The Arizona Wildcats eliminated their wrestling program in the winter of 1981. Coach Bill Nelson, an Olympian who had been on the job for 18 years, was summoned to the athletic director's office and told that declining revenues from Fred Snowden's slumping basketball program had put the athletic department into a $200,000 hole.
Nelson didn't tiptoe through the media field. He called the UA athletic administration "inept" and said they were "fiscally irresponsible."
In the late 1990s, Nelson told me that wrestling was doomed at ASU and in the Pac-10, where Stanford and Oregon State are the lone survivors.
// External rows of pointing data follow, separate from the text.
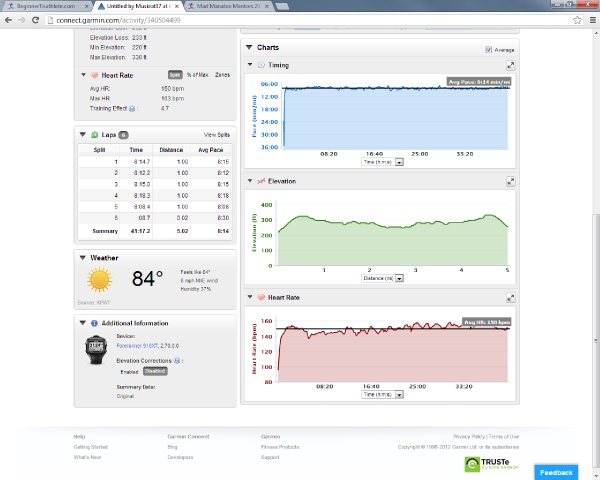The width and height of the screenshot is (600, 480).
Task: Open the View Splits link
Action: [x=216, y=134]
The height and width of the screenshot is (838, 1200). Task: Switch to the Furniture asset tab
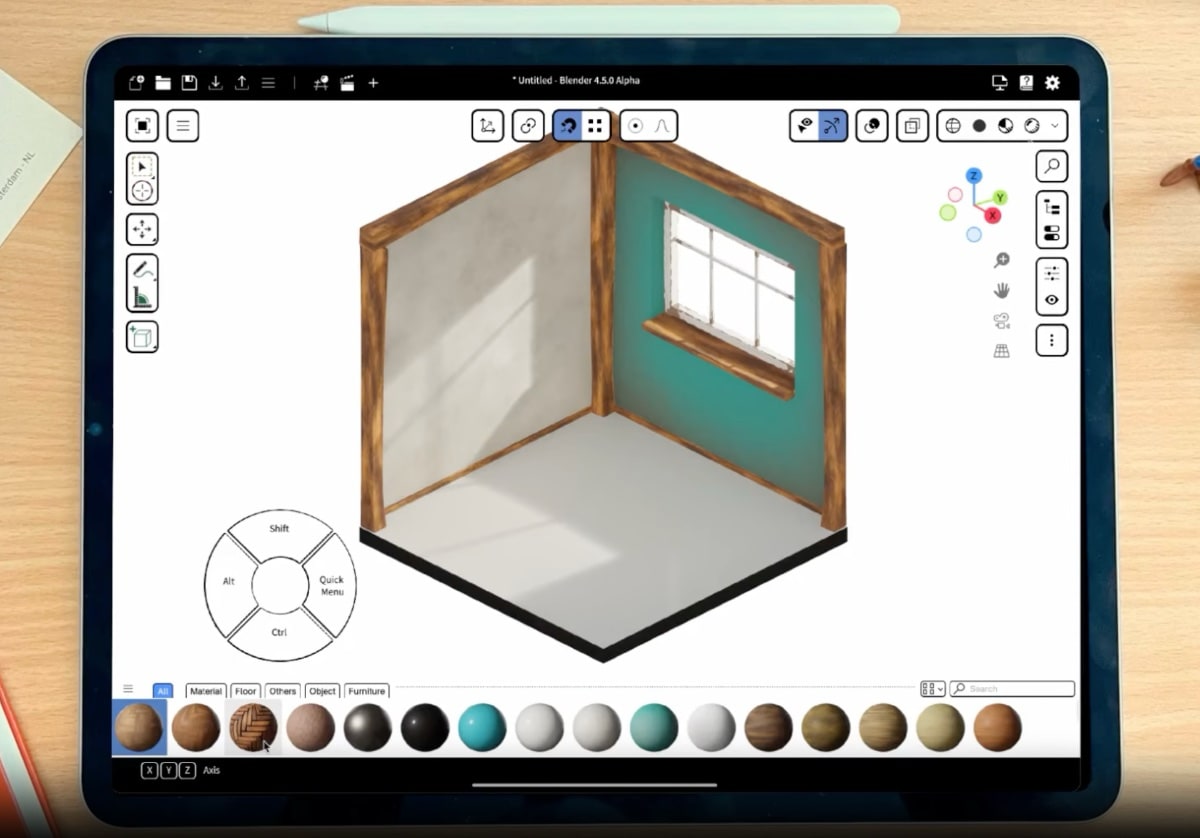(366, 691)
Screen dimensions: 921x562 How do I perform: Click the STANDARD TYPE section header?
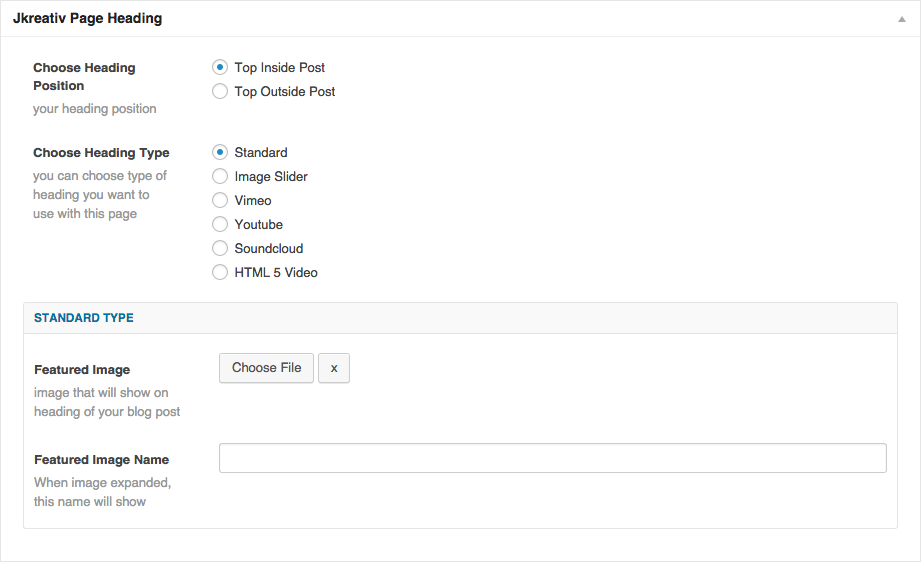[x=84, y=318]

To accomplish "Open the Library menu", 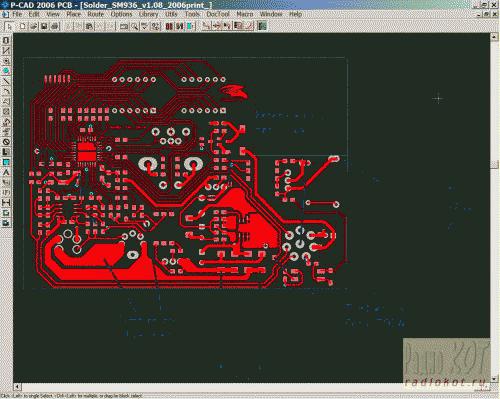I will [x=148, y=14].
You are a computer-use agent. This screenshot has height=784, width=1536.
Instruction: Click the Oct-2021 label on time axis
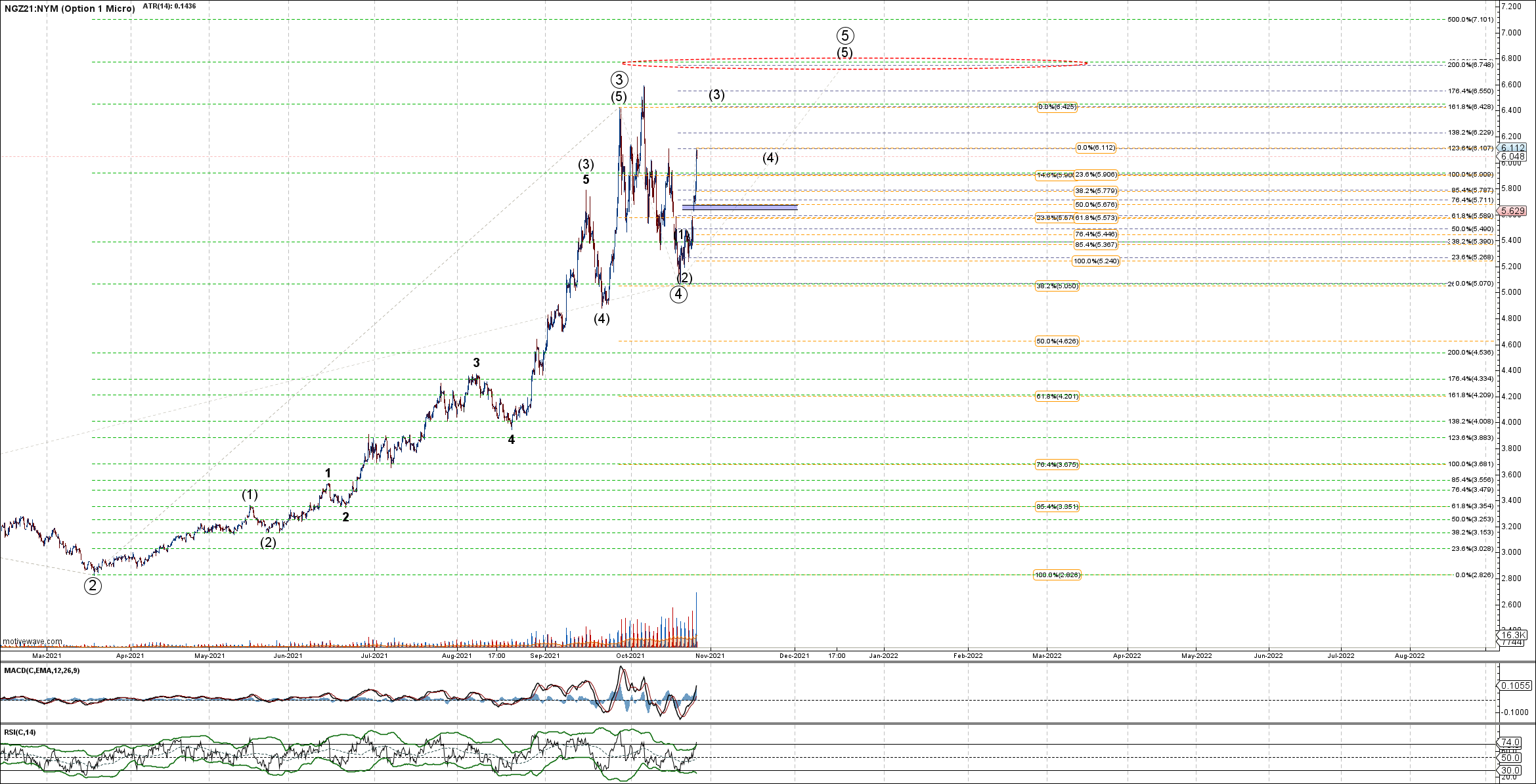(630, 655)
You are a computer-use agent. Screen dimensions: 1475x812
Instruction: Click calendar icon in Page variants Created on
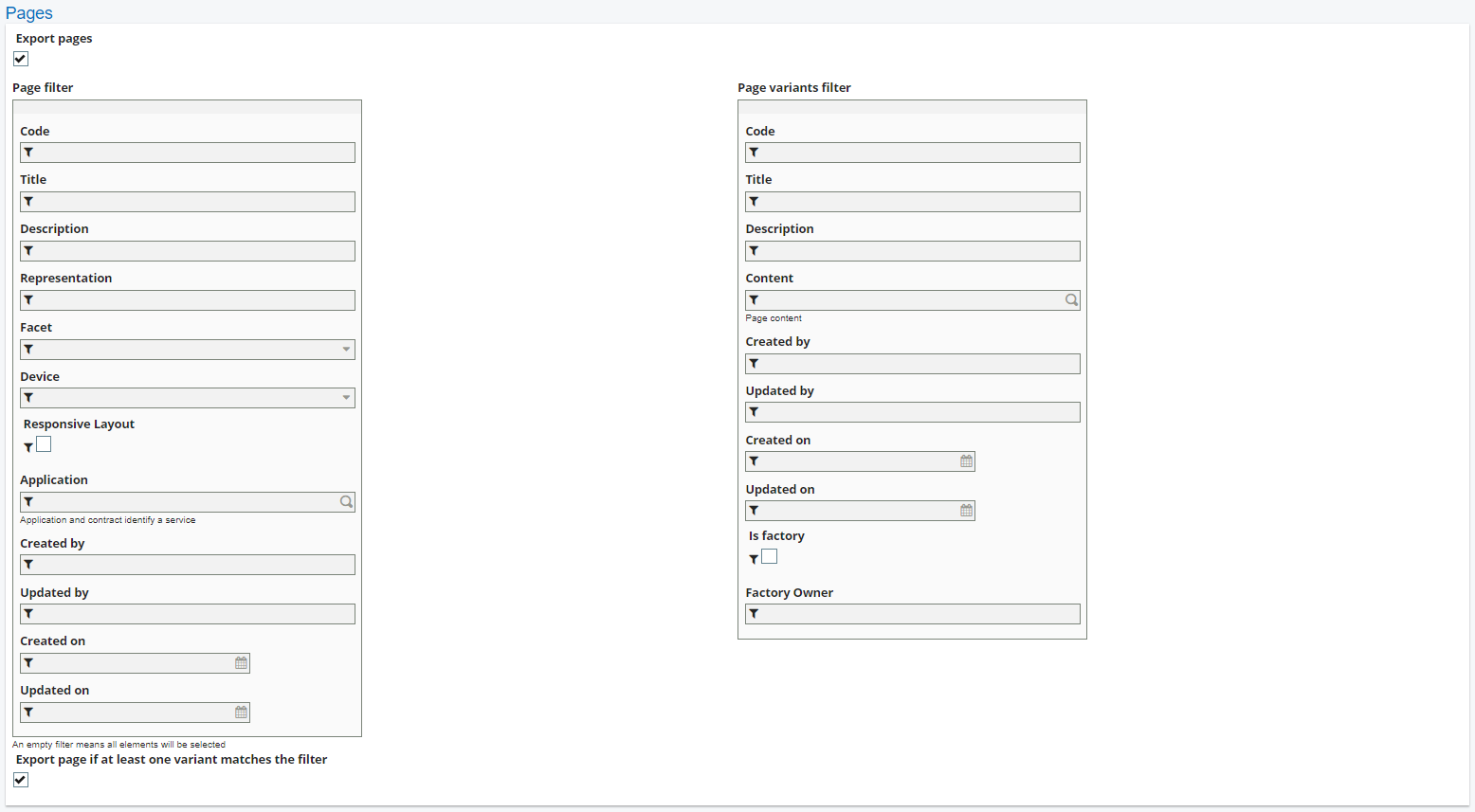click(966, 461)
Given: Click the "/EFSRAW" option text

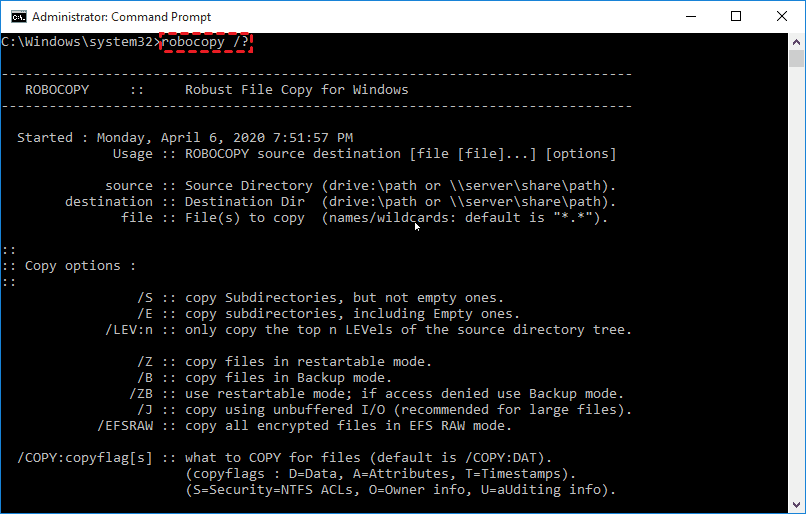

"We could've saved wrestling at Arizona," he said. "We got 9,100 signatures pledging help to save the sport. But the president (John Schaefer) told me we needed those 9,100 people to give us money, not ink."
He said cutting wrestling saved the UA a mere $50,000.
ASU is likely to realize about $400,000 in yearly "savings" by getting Kyle DeBerry to transfer to some place like Virginia Tech.
"I've talked to Thom Ortiz and he's distraught," said Bobby DeBerry. "So far he's keeping his chin up, because that's better than striking out and pointing the finger at people in the administration.
"I was a UA student when we dropped our wrestling program and, thankfully, it swung me into the direction of coaching. Out of those ashes, I found a new career path. I hope Thom can be as fortunate as I have been."